森林動物の存在と森の豊かさの関係にも言及している。
(もっとも今の日本でこれを口に出すと怒られそうなのだが,
一般論として捉えて欲しい)
森林の豊かさは,とりもなおさず林木の成長にも関連する。
本書は300ページにわたって,林業のためのあらゆる営為に関し,林業家たちに
行きすぎた経営重視は,実は別のところで損失をしているのではないかと
思慮を巡らせることを喚起している。
美と功利の調和は,美的な配慮と森林経営,林木生理との折合いについて,
様々な提案や工夫が書かれている。
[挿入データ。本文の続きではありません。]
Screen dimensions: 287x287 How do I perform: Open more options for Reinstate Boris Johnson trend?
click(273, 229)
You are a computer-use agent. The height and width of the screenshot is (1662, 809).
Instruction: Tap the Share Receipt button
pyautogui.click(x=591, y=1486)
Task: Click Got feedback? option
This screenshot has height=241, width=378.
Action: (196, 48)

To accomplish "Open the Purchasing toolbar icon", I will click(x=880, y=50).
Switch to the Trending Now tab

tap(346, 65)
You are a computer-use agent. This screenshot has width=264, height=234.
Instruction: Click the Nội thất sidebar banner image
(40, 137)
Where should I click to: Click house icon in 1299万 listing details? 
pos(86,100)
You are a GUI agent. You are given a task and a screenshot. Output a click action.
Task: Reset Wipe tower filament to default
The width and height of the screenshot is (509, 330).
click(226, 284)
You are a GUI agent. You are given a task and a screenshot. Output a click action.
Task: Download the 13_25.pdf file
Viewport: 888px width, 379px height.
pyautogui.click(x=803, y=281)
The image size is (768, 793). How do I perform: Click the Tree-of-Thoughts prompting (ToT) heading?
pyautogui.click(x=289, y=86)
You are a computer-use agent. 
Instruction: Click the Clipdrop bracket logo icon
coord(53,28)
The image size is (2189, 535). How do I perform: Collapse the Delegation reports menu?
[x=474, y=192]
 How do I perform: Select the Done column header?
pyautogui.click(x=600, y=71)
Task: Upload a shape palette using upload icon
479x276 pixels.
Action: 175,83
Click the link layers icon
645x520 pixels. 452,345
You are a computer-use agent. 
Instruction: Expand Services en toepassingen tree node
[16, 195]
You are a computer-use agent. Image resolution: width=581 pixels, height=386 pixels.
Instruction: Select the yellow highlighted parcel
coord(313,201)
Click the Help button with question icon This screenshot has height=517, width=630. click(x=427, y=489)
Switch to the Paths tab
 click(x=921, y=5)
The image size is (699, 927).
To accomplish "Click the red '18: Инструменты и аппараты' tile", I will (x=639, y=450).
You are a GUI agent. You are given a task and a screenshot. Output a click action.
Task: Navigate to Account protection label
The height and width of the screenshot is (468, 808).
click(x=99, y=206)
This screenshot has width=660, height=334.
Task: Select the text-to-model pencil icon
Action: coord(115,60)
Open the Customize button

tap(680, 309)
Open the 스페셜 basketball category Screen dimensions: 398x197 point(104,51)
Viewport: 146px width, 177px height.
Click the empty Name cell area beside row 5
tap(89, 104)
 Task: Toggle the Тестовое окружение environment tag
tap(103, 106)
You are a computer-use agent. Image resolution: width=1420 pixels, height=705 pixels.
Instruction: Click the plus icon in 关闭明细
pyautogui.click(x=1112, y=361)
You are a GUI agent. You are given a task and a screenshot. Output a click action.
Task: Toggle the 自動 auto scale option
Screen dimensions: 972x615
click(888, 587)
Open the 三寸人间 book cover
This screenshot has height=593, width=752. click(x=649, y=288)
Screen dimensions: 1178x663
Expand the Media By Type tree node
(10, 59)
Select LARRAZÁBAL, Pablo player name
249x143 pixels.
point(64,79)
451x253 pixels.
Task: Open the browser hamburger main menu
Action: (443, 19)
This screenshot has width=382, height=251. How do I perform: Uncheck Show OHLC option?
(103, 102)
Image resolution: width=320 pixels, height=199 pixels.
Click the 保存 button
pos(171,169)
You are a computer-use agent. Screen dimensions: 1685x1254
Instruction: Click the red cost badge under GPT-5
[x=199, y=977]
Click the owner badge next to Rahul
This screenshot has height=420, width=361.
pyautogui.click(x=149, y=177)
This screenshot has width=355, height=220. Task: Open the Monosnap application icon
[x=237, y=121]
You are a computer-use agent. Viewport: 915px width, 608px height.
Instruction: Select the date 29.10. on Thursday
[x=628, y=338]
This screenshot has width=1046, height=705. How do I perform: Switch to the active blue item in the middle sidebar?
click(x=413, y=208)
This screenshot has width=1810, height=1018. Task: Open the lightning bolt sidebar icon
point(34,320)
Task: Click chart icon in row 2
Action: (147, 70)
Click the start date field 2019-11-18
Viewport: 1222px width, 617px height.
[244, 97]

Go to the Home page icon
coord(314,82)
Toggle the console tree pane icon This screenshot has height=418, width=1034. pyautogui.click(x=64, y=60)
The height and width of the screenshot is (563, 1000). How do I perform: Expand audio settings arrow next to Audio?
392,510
こうした独特の技術に基づいて,
自身の所有林で実際に造林されたことがまず,当時としては新しかったのだと思う。
(現代でも珍しいと思うが)
◆
先日発刊された村尾行一氏の「森林業」によれば,
エルンスト・ヘッケルによって「生態学」という言葉が作られ,
それがひとつの学問体系になるのは森林美学初版から半世紀ほど後のようで,
そんな時代に,現代の生態学的な成果にも合理な美しさを主張したザーリッシュの,
自然への深い観察に何度も驚いたものだ。
後年,「恒続林思想」でメーラーが方法論としての森林美学の妥当性を
述べているのも興味深く,かつ納得できることが多い。
つい,長くなってしまった。この辺りは,またいずれ。
書きたいことは多いのだが,まだ整理されていないよう。